Records from a data collection:
+ + + + +
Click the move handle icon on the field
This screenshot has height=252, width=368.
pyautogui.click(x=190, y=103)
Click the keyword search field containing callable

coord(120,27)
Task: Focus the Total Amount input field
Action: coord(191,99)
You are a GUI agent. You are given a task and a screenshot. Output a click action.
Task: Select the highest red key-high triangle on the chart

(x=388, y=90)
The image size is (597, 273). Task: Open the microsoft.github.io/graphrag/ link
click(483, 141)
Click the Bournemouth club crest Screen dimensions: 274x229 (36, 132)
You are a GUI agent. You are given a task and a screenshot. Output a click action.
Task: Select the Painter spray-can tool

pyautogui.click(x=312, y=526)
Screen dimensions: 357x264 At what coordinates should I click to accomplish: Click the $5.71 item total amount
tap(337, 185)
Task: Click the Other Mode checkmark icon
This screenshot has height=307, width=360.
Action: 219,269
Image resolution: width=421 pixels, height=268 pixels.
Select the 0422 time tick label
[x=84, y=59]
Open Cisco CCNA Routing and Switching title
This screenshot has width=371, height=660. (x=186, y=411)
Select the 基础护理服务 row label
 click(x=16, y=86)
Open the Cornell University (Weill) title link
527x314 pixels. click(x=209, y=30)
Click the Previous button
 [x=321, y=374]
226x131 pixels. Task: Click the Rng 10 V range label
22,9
+ + + + +
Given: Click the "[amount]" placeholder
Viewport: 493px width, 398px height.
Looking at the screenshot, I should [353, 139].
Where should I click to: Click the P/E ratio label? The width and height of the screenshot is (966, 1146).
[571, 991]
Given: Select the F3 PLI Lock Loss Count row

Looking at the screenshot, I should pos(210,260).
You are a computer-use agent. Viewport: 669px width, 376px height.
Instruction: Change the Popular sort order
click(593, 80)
+ + + + +
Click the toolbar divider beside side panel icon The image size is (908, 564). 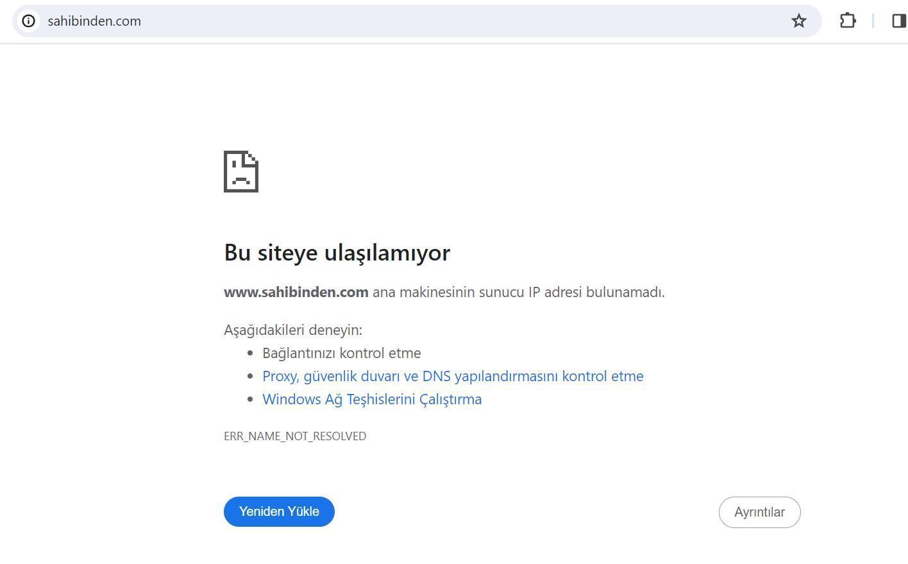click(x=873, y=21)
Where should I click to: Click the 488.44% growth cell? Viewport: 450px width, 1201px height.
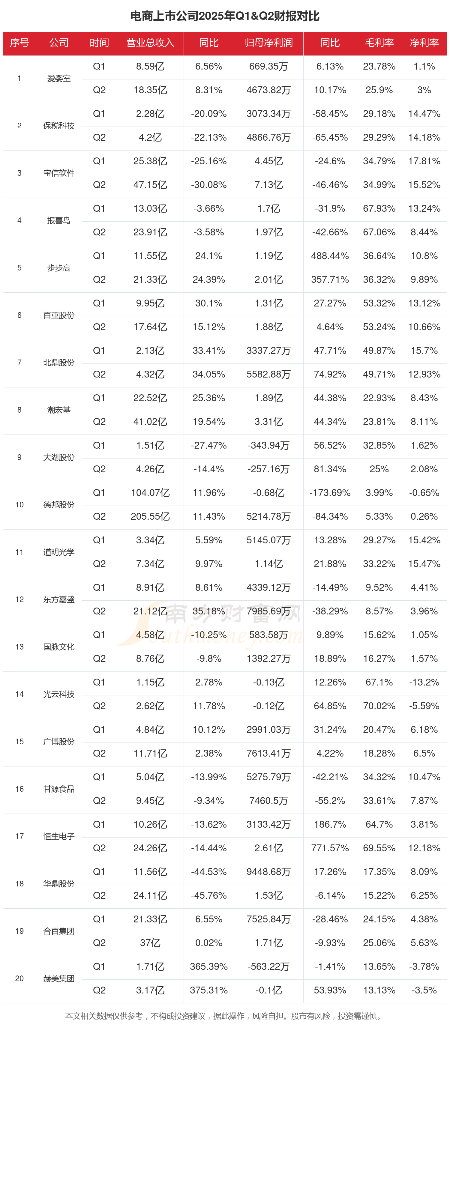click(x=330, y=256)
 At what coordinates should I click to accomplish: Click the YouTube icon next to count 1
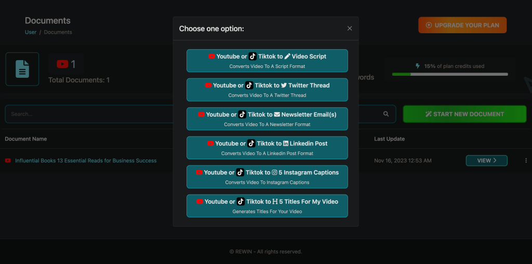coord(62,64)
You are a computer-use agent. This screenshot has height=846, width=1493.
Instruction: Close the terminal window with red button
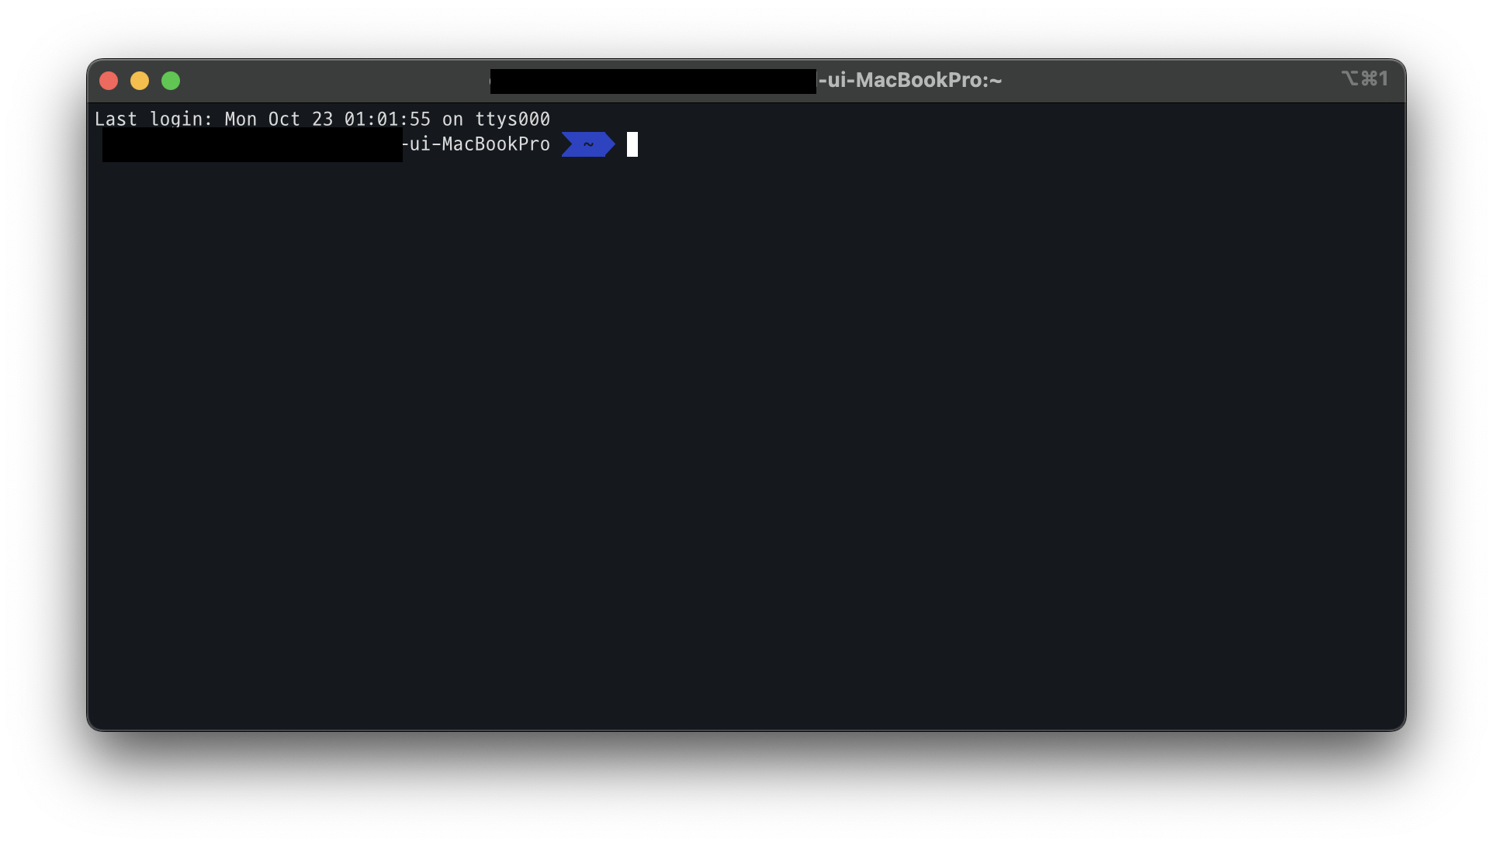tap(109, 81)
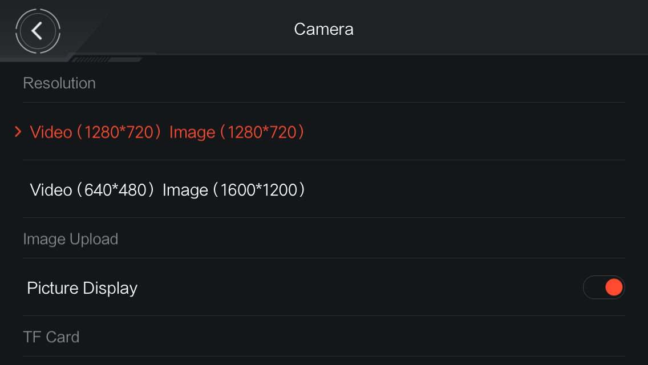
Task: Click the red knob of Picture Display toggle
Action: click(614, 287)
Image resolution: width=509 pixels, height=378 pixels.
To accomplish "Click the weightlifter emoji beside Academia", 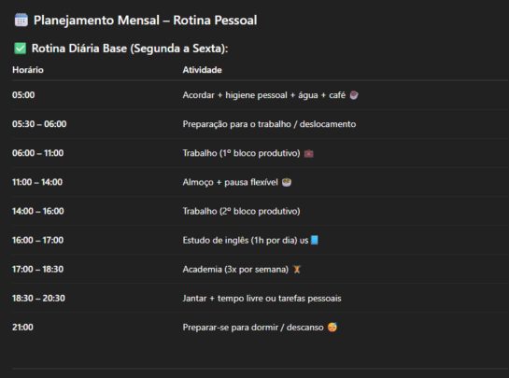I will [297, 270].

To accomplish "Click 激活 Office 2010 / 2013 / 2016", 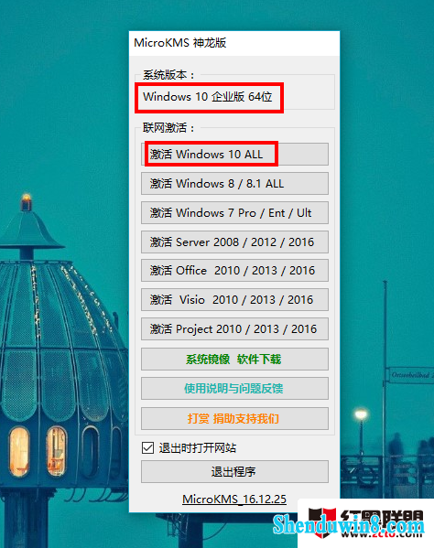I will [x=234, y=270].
+ + + + +
• Problem: Quote the listing lines starting at the one containing "Click the move handle icon on the field" and ending at the one containing "Action: coord(191,99)", both included.

• The completed task:
Click the move handle icon on the field
This screenshot has height=252, width=368.
pyautogui.click(x=190, y=103)
Click the keyword search field containing callable

coord(120,27)
Task: Focus the Total Amount input field
Action: coord(191,99)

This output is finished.